Work required = Read the entries that follow and give each one again precisely.

Collected data

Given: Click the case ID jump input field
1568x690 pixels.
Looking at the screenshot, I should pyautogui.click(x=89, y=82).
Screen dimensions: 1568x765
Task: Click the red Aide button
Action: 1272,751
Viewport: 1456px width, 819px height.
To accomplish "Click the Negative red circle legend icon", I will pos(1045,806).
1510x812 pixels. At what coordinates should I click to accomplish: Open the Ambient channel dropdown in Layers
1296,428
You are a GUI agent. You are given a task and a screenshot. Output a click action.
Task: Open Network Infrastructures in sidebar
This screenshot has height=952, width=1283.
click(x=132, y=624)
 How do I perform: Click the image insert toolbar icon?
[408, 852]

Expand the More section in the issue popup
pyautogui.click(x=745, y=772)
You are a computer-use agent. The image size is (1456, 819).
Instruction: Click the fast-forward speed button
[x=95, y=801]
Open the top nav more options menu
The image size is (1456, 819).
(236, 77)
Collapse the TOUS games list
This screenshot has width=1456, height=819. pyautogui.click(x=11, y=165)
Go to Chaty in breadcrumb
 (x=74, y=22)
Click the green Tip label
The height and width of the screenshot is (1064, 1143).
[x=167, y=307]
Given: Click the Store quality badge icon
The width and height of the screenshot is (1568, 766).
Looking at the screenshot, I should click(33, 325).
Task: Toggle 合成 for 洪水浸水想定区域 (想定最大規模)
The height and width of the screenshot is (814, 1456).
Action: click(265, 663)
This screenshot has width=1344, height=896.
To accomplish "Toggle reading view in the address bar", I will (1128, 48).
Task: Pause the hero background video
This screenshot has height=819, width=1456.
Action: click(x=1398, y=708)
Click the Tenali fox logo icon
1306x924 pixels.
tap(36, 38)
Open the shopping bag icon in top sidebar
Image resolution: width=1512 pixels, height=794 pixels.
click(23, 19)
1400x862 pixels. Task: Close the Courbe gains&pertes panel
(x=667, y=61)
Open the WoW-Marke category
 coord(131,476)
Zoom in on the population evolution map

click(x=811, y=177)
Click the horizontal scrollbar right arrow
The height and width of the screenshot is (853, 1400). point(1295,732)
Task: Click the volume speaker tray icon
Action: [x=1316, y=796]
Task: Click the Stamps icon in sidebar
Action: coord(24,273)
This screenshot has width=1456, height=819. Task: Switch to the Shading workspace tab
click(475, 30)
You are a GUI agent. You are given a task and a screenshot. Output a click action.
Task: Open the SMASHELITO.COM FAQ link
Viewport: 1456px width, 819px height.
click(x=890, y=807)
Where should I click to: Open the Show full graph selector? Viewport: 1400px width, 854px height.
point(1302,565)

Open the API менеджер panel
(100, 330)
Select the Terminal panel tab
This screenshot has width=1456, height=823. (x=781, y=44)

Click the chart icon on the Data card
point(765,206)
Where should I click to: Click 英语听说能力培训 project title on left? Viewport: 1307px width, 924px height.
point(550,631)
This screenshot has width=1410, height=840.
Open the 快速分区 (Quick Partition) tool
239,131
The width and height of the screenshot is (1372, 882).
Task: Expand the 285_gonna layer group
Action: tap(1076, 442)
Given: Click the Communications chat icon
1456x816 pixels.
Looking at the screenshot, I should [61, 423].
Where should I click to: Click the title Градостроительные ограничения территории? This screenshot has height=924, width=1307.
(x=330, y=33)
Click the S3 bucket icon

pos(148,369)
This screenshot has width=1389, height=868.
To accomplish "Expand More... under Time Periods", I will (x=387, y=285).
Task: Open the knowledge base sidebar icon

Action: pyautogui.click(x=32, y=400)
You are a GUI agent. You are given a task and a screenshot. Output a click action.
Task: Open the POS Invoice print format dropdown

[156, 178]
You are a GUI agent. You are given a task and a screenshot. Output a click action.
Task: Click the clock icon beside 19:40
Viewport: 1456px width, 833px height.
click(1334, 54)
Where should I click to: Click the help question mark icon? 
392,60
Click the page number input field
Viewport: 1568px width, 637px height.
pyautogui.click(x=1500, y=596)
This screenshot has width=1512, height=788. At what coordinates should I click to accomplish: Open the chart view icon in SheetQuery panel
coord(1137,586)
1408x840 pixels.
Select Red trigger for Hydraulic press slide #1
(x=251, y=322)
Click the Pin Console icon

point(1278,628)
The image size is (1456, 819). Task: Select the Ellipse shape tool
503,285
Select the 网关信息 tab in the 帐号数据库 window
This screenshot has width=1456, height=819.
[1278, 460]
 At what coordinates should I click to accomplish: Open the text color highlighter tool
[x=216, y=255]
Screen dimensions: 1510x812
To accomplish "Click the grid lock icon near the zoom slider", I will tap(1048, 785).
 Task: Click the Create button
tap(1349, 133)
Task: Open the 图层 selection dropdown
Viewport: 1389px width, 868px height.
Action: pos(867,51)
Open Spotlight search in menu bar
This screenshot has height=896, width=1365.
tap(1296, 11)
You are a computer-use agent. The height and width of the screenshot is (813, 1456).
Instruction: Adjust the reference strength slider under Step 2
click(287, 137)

Response to this task =
Given: Click the case ID jump input field
1568x690 pixels.
Looking at the screenshot, I should pyautogui.click(x=89, y=82).
Screen dimensions: 1568x765
Task: Click the red Aide button
Action: 1272,751
Viewport: 1456px width, 819px height.
To accomplish "Click the Negative red circle legend icon", I will pos(1045,806).
1510x812 pixels. At what coordinates should I click to accomplish: Open the Ambient channel dropdown in Layers
1296,428
You are a GUI agent. You are given a task and a screenshot. Output a click action.
Task: Open Network Infrastructures in sidebar
This screenshot has height=952, width=1283.
click(x=132, y=624)
 How do I perform: Click the image insert toolbar icon?
[408, 852]

Expand the More section in the issue popup
pyautogui.click(x=745, y=772)
You are a computer-use agent. The image size is (1456, 819).
Instruction: Click the fast-forward speed button
[x=95, y=801]
Open the top nav more options menu
The image size is (1456, 819).
(236, 77)
Collapse the TOUS games list
This screenshot has width=1456, height=819. pyautogui.click(x=11, y=165)
Go to Chaty in breadcrumb
 (x=74, y=22)
Click the green Tip label
The height and width of the screenshot is (1064, 1143).
[x=167, y=307]
Given: Click the Store quality badge icon
The width and height of the screenshot is (1568, 766).
Looking at the screenshot, I should click(33, 325).
Task: Toggle 合成 for 洪水浸水想定区域 (想定最大規模)
The height and width of the screenshot is (814, 1456).
Action: click(265, 663)
This screenshot has width=1344, height=896.
To accomplish "Toggle reading view in the address bar", I will (1128, 48).
Task: Pause the hero background video
This screenshot has height=819, width=1456.
Action: click(x=1398, y=708)
Click the Tenali fox logo icon
1306x924 pixels.
tap(36, 38)
Open the shopping bag icon in top sidebar
Image resolution: width=1512 pixels, height=794 pixels.
click(23, 19)
1400x862 pixels. Task: Close the Courbe gains&pertes panel
(x=667, y=61)
Open the WoW-Marke category
 coord(131,476)
Zoom in on the population evolution map

click(x=811, y=177)
Click the horizontal scrollbar right arrow
The height and width of the screenshot is (853, 1400). point(1295,732)
Task: Click the volume speaker tray icon
Action: [x=1316, y=796]
Task: Click the Stamps icon in sidebar
Action: coord(24,273)
This screenshot has width=1456, height=819. Task: Switch to the Shading workspace tab
click(475, 30)
You are a GUI agent. You are given a task and a screenshot. Output a click action.
Task: Open the SMASHELITO.COM FAQ link
Viewport: 1456px width, 819px height.
click(x=890, y=807)
Where should I click to: Open the Show full graph selector? Viewport: 1400px width, 854px height.
point(1302,565)

Open the API менеджер panel
(100, 330)
Select the Terminal panel tab
This screenshot has width=1456, height=823. (x=781, y=44)

Click the chart icon on the Data card
point(765,206)
Where should I click to: Click 英语听说能力培训 project title on left? Viewport: 1307px width, 924px height.
point(550,631)
This screenshot has width=1410, height=840.
Open the 快速分区 (Quick Partition) tool
239,131
The width and height of the screenshot is (1372, 882).
Task: Expand the 285_gonna layer group
Action: tap(1076, 442)
Given: Click the Communications chat icon
1456x816 pixels.
Looking at the screenshot, I should [61, 423].
Where should I click to: Click the title Градостроительные ограничения территории? This screenshot has height=924, width=1307.
(x=330, y=33)
Click the S3 bucket icon

pos(148,369)
This screenshot has width=1389, height=868.
To accomplish "Expand More... under Time Periods", I will (x=387, y=285).
Task: Open the knowledge base sidebar icon

Action: pyautogui.click(x=32, y=400)
You are a GUI agent. You are given a task and a screenshot. Output a click action.
Task: Open the POS Invoice print format dropdown

[156, 178]
You are a GUI agent. You are given a task and a screenshot. Output a click action.
Task: Click the clock icon beside 19:40
Viewport: 1456px width, 833px height.
click(1334, 54)
Where should I click to: Click the help question mark icon? 
392,60
Click the page number input field
Viewport: 1568px width, 637px height.
pyautogui.click(x=1500, y=596)
This screenshot has width=1512, height=788. At what coordinates should I click to accomplish: Open the chart view icon in SheetQuery panel
coord(1137,586)
1408x840 pixels.
Select Red trigger for Hydraulic press slide #1
(x=251, y=322)
Click the Pin Console icon

point(1278,628)
The image size is (1456, 819). Task: Select the Ellipse shape tool
503,285
Select the 网关信息 tab in the 帐号数据库 window
This screenshot has width=1456, height=819.
[1278, 460]
 At what coordinates should I click to accomplish: Open the text color highlighter tool
[x=216, y=255]
Screen dimensions: 1510x812
To accomplish "Click the grid lock icon near the zoom slider", I will tap(1048, 785).
 Task: Click the Create button
tap(1349, 133)
Task: Open the 图层 selection dropdown
Viewport: 1389px width, 868px height.
Action: pos(867,51)
Open Spotlight search in menu bar
This screenshot has height=896, width=1365.
tap(1296, 11)
You are a computer-use agent. The height and width of the screenshot is (813, 1456).
Instruction: Adjust the reference strength slider under Step 2
click(287, 137)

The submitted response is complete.